Informed consent statement: Written informed consent was obtained from all individual participants included in the study.

Conflict-of-interest statement: The authors declare that they have no conflict of interest.

Data sharing statement: No additional data are available.

CONSORT 2010 statement: The authors have read the CONSORT 2010 Statement, and the manuscript was prepared and revised according to the CONSORT 2010 Statement.

Open-Access: This article is an open-access article which was selected by an in-house editor and fully peer-reviewed by external reviewers. It is distributed in accordance with the Creative Commons Attribution Non Commercial (CC BY-NC 4.0) license, which permits others to distribute, remix, adapt, build upon this work non-commercially, and license their derivative works on different terms, provided the original work is properly cited and the use is non-commercial. See: http://creativecommons.org/licenses/by-nc/4.0/

Correspondence to: Jiang-Bin Wang, MD, PhD, Professor, Department of Digestive, China-Japan Union Hospital Affiliated to Jilin University, No.126 Xiantai Street, Changchun 130033, Jilin Province, China. zrlwangjb@163.com

Telephone: +86-431-84995303 Fax: +86-431-84641026

Received: February 10, 2018
Peer-review started: February 11, 2018
First decision: March 9, 2018
Revised: March 30, 2018
Accepted: May 11, 2018
Article in press: May 11, 2018
Published online: May 28, 2018

Abstract

AIM

To examine the relationship between the single nucleotide polymorphism CXCL10 rs1439490 and seronegative occult hepatitis C virus (HCV) infection (OCI).

METHODS

One hundred and three cases of seronegative OCI and 155 cases of seropositive chronic HCV infection (CHC) were diagnosed at five Liver Centers in Northeastern China, from 2012 to 2016. CXCL10 rs1439490, rs1440802, and IL-28B rs12979860 were analyzed by sequencing. Serum CXCL10 was measured by ELISA. Intrahepatic CXCL10 was determined by quantitative PCR and immunohistochemical semi-quantitative scoring. Liver necroinflammation and fibrosis were scored according to the METAVIR system.

RESULTS

CXCL10 rs1439490 G/G was more prevalent in OCI patients (n = 93/103; 90.3%) than in CHC patients (n = 116/155; 74.8%; P = 0.008). OCI patients had lower serum CXCL10 levels than CHC patients (192.91 ± 46.50 pg/mL vs 354.78 ± 102.91 pg/mL, P < 0.0001). Of IL-28B rs12979860 C/C patients, OCI patients with rs1439490 G/G had lower serum and liver levels of CXCL10 and lower levels of liver necroinflammation and fibrosis than non-G/G patients. OCI patients had higher alanine aminotransferase normalization rates after Peg-interferon treatment than CHC patients (P < 0.05) and serum CXCL10 decreased significantly (P < 0.0001). Liver necroinflammation and fibrosis were alleviated in 8 OCI patients after treatment. Multivariate analysis indicated that rs1439490 G/G significantly influenced the occurrence of OCI in HCV infection (OR = 0.31, 95%CI: 0.15-0.66, P = 0.002).

CONCLUSION

CXCL10 rs1439490 G/G is positively associated with OCI in HCV infection and antiviral outcome.

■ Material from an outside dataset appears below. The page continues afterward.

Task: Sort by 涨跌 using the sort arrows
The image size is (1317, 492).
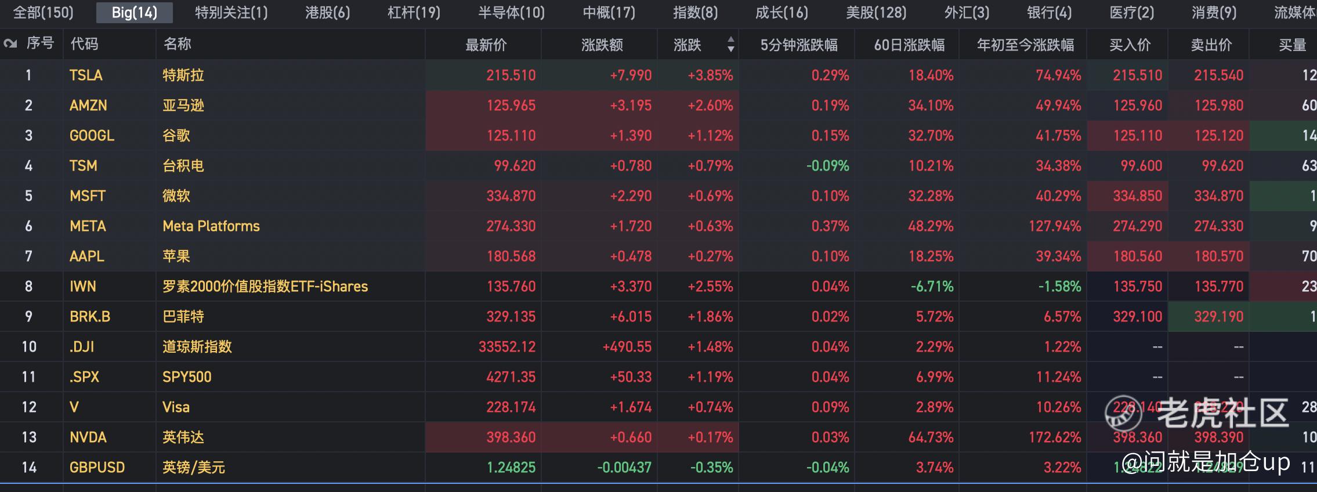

Keywords: Occult hepatitis C virus infection, CXCL10, Single nucleotide polymorphisms, rs1439490

Core tip: We demonstrated that CXCL10 rs1439490 G/G was more prevalent in patients with seronegative occult hepatitis C virus infection (OCI) than in those with seropositive chronic hepatitis C virus (HCV) infection (CHC). Rs1439490 G/G OCI patients had lower serum and liver levels of CXCL10, and lower levels of liver necroinflammation and fibrosis than non-G/G patients. OCI patients had higher alanine aminotransferase normalization rates after Peg-interferon treatment than CHC patients and serum CXCL10 decreased significantly. We, for the first time, showed that CXCL10 rs1439490 G/G may be positively associated with OCI in HCV infection and antiviral outcome.